Registration Dossier

Administrative data

Endpoint:
water solubility
Type of information:
experimental study
Adequacy of study:
key study
Study period:
19 May - 02 August, 2014
Reliability:
1 (reliable without restriction)
Rationale for reliability incl. deficiencies:
other: A modern GLP study conducted according the appropriate guidelines.

Data source

Reference
Reference Type:
study report
Title:
Unnamed
Year:
2014
Report Date:
2014

Materials and methods

Test guidelineopen allclose all
Qualifier:
according to
Guideline:
EU Method A.6 (Water Solubility)
Deviations:
no
Qualifier:
according to
Guideline:
OECD Guideline 105 (Water Solubility)
Deviations:
no
GLP compliance:
yes
Type of method:
flask method

Test material

Reference
Name:
Unnamed
Type:
Constituent
Type:
impurity
Test material form:
liquid
Details on test material:
Commercial name: Linalyl isobutyrate
Chemical name: 3,7-dimethylocta-1,6-dien-3-yl isobutyrate
Empirical formula: C14H24O2
Molecular weight: 224.4 g/mol
EC No.: 201-108-2
CAS No.: 78-35-3
Appearance/physical state: clear colorless liquid

Results and discussion

Water solubility
Key result
Water solubility:
3.47 mg/L
Temp.:
20 °C
Remarks on result:
other: Short-term evaluation using reduced saturation periods of 1 to 3 hours to minimise hydrolysis/degradation products contributing to the total sample response.
Details on results:
Water Solubility was in the range 1.55 x 10-3 to 2.79 x 10-3 g/L of solution for the parent test item at 20.0 ± 0.5 ºC , using a flask method with standardized saturation and re-equilibration times. However, the test item was identified to significantly degrade/hydrolyze in the presence of water, with an accumulation of hydrolysis/degradation products contributing to the total sample response on analysis.
A short-term evaluation of water solubility using reduced saturation time periods of 1 to 3 hours and a re-equilibration period of only 1 hour resulted in a predominantly parent test item response on analysis. The concentration of the parent test item in solution was in the range 2.18 x 10-3 to 3.58 x 10-3 g/L of solution at 20.0 ± 0.5 ºC, with a possible saturation plateau obtained for the first two samples, prepared using initial saturation periods of 1 and 2 hours. These two samples resulted in a mean concentration of 3.47 x 10-3 g/L of solution at 20.0 ± 0.5 ºC (individual samples concentrations were 3.36 x 10-3 and 3.58 x 10-3 g/L respectively).
Due to the hydrolysis of this test item in water, the short-term evaluation result of 3.47 x 10-3 g/L of solution at 20.0 ± 0.5 ºC was considered to most appropriately describe the water solubility of the parent test item.

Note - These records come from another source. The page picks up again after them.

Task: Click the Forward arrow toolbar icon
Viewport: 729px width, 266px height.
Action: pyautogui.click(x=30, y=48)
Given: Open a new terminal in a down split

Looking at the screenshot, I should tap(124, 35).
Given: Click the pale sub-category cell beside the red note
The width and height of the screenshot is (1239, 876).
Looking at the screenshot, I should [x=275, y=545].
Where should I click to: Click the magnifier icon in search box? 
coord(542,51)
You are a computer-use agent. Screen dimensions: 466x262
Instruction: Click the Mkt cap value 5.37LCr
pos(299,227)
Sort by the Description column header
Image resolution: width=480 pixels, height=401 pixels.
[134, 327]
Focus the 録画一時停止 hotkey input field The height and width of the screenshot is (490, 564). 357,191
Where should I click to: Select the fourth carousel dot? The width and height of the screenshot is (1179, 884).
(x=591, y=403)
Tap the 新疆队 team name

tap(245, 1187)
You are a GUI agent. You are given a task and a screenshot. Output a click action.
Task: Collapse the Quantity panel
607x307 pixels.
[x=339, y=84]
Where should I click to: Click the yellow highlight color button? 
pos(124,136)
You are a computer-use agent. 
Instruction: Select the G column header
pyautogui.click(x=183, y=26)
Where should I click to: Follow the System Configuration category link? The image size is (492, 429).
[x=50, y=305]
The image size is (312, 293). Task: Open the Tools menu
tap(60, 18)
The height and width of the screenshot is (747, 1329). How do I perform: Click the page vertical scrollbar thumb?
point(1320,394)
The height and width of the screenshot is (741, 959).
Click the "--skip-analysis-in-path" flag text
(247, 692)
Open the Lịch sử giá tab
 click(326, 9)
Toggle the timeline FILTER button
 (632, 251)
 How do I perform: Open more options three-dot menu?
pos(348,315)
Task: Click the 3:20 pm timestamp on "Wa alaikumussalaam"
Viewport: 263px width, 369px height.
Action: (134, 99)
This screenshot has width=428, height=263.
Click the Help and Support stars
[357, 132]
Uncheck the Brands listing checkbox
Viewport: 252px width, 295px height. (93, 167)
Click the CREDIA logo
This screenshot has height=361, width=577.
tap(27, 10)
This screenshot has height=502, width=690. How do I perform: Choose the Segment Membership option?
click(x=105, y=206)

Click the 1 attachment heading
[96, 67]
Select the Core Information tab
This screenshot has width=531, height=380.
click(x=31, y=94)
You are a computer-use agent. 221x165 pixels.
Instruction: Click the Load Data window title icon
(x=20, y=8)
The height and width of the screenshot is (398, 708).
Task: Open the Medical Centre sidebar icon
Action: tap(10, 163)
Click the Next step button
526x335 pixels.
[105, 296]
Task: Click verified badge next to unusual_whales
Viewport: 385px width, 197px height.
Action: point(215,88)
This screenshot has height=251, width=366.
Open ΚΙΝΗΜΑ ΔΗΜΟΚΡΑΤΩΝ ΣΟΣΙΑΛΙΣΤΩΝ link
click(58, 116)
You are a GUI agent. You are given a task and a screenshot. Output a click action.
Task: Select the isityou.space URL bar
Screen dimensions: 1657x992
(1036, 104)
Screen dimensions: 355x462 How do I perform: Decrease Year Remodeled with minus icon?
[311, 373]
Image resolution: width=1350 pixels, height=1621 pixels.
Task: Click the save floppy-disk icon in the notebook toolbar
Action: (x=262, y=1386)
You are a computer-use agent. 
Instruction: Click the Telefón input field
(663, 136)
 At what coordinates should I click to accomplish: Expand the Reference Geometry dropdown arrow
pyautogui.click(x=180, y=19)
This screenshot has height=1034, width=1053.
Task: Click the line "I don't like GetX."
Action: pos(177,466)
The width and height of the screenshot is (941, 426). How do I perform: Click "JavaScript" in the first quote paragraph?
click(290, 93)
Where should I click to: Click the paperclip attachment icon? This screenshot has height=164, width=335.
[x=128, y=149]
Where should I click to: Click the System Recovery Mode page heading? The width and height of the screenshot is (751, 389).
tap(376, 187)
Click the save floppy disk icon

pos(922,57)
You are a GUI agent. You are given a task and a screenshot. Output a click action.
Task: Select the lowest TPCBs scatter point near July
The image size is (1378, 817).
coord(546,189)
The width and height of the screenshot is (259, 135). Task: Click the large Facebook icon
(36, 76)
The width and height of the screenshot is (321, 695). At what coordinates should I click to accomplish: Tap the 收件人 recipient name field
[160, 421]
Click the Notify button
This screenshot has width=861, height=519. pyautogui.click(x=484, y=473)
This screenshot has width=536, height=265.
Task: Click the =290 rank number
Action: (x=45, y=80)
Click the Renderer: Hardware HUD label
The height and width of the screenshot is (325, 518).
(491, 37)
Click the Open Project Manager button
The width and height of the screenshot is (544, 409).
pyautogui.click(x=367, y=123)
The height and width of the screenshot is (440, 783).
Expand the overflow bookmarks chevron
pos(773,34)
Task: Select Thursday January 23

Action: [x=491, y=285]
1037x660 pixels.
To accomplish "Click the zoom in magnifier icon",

Any other information on results incl. tables

No further data

Applicant's summary and conclusion

Conclusions:
The water solubility of Linalyl isobutyrate was in the range 1.55 x 10-3 to 2.79 x 10-3 g/L of solution for the parent test item at 20.0 ± 0.5 ºC using standardized saturation and re-equilibration times
Due to the hydrolysis of this test item in water, the short-term evaluation result of 3.47 x 10-3 g/L of solution at 20.0 ± 0.5 ºC was considered to most appropriately describe the water solubility of the parent test item.
Executive summary:

The water solubility of the parent test item has been determined to be in the range 1.55 x 10-3 to 2.79 x 10-3 g/L of solution at 20.0 ± 0.5 ºC under the standardized saturation and re-equilibration times presented in the method guidelines. However, the test item was identified to significantly degrade/hydrolyze in the presence of water, with an accumulation of hydrolysis/degradation products contributing significantly to the total sample response on analysis. A short-term evaluation of water solubility using reduced saturation time periods of 1 to 3 hours and a re-equilibration period of only 1 hour resulted in a predominantly parent test item response on analysis. The concentration of the parent test item in solution was in the range 2.18 x 10-3 to 3.58 x 10-3 g/L of solution at 20.0 ± 0.5 ºC, with a possible saturation plateau obtained for the first two samples, prepared using initial saturation periods of 1 and 2 hours. These two samples resulted in a mean concentration of 3.47 x 10-3 g/L of solution at 20.0 ± 0.5 ºC (individual samples concentrations were 3.36 x 10-3 and 3.58 x 10-3 g/L). Due to the hydrolysis of this test item in water, the short-term evaluation result of 3.47 x 10-3 g/L of solution at 20.0 ± 0.5 ºC was considered to most appropriately describe the water solubility of the parent test item.